I trust that he’s telling me the truth. “Okay.”
He pushes his pants to the floor, and they crumple near my dress. “Will you lie with me?”
I nod, sit on the edge of the bed, and scoot toward the headboard. I’m aware of every movement, every ungraceful thing I do.
My head isn’t quite on a pillow when he lies next to me on his side. Propping himself up on his arm, he plays with the lace of my bra before leaning over to kiss me, partially covering my body. His skin is blazing hot, and I want more. I rest my leg on his hip, and our bodies meld together.
He brushes a hand down my back, and he cups my butt, pulling me toward him even more. His cock is hard between us. I have to remember to use my hands, too, and my fingers roam over every inch of his hard body I can reach. Gage’s kisses are light, but there’s an urgency hidden under the softness and I can tell he’s reining in his emotions. Our tongues tangle together, and losing some inhibitions, I wiggle even closer and explore his mouth. He tastes spicy, the flavors from our dinner gone, and I savor his passion for me.
He pushes me back until he’s lying on top of me, but not suffocating. That’s important. I can’t feel trapped or I’ll panic, and I don’t. I don’t feel anything but love and trust. He moves his mouth down my jaw, to my shoulder, and to my breasts.
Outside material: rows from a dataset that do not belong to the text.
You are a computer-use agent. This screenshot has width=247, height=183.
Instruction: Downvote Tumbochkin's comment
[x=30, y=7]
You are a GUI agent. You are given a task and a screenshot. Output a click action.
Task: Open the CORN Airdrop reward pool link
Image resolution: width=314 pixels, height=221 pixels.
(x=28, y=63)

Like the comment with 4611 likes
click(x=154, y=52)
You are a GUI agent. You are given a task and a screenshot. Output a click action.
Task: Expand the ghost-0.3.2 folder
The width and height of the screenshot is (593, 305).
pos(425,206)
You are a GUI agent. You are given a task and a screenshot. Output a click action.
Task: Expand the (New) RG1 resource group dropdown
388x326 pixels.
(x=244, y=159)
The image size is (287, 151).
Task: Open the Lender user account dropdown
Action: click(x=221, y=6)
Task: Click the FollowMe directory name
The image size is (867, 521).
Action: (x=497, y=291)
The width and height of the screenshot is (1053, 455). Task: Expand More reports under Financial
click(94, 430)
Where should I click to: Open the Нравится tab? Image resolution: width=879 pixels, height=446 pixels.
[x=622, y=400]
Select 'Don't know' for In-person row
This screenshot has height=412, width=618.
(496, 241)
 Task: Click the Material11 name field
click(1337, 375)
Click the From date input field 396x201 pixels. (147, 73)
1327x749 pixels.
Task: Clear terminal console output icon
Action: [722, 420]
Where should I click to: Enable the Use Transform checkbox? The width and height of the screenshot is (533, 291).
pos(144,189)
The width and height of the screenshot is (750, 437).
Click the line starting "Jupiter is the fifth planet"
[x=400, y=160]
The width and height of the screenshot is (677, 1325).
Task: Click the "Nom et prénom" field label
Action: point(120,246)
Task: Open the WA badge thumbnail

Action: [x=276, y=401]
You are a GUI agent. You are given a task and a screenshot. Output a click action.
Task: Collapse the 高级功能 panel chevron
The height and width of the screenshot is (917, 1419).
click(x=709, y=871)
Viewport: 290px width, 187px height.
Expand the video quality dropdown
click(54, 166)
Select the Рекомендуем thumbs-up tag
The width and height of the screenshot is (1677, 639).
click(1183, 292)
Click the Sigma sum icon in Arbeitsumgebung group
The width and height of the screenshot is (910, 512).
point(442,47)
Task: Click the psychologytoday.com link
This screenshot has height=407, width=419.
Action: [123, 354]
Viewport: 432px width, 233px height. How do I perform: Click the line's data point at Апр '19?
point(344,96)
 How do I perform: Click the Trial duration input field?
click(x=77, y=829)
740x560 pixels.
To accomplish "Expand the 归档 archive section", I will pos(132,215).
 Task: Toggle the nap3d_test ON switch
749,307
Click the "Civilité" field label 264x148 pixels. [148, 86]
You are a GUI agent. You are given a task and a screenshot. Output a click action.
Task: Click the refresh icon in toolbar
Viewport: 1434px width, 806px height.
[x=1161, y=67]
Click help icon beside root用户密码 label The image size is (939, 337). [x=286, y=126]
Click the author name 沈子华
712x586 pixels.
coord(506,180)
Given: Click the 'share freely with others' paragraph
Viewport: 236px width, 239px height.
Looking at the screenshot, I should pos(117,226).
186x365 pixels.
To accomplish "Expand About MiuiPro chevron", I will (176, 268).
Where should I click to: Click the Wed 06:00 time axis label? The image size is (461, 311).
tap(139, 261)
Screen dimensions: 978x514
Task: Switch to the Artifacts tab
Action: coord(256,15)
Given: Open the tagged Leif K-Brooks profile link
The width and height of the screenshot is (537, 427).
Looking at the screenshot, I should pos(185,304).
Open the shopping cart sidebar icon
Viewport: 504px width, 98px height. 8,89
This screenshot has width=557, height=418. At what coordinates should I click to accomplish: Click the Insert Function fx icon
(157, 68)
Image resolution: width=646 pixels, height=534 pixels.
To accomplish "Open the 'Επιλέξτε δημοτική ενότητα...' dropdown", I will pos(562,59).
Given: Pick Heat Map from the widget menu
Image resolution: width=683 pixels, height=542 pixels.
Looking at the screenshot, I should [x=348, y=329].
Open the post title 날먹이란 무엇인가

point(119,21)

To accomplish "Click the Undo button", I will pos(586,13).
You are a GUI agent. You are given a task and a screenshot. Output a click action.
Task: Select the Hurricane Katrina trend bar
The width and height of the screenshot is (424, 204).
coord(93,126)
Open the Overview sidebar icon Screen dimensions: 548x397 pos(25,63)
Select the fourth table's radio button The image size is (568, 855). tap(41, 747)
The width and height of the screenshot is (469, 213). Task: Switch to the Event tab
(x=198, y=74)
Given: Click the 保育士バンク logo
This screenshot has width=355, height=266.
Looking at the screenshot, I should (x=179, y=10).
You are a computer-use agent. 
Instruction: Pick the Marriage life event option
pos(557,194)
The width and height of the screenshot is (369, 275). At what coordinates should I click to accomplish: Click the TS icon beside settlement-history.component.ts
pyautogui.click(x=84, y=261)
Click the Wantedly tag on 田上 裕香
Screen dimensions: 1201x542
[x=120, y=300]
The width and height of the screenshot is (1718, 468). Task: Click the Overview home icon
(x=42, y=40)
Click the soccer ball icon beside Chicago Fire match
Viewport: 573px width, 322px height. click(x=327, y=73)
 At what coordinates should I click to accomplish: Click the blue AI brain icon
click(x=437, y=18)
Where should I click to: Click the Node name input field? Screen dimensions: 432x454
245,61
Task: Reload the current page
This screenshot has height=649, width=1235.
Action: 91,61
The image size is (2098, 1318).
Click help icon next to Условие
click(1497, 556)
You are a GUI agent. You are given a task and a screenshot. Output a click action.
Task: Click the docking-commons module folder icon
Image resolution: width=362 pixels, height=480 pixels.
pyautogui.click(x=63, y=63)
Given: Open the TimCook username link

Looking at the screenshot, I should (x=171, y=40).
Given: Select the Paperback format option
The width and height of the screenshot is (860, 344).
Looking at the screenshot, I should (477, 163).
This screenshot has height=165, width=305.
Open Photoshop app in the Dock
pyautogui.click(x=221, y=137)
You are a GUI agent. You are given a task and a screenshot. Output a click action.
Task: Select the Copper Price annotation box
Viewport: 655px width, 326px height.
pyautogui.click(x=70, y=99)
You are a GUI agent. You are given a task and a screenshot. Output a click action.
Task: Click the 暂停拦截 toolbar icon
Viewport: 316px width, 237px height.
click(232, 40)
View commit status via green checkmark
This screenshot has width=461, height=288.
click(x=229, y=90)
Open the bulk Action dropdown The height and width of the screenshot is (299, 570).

My nipples are hard, and he nudges the lace away.
“You are so gorgeous,” he whispers before licking the delicate skin. His hot tongue hardens them even more, and the sensationtravels to my core. My panties are sopping wet now, and the scent of arousal permeates the heavy air. My stomach trembles, but I control it. The musky scent of sex won’t always be dirty. It won’t always symbolize pain and shame. It can mean desire and love.
He sucks my other nipple into his mouth, and I arch into him, needing more even as I fear it. With a final lick, he moves down to my belly, his tongue blazing as he delves into my navel. I laugh. It’s such an unsexy place for a kiss. He chuckles against my skin and his fingers dip into my panties. “Zarah, I want to taste you.”
“No one has before.” I’m nervous. Not that he’ll hurt me, but because he won’t like how I smell or how I’ll taste. It can’t taste good to a man, can it?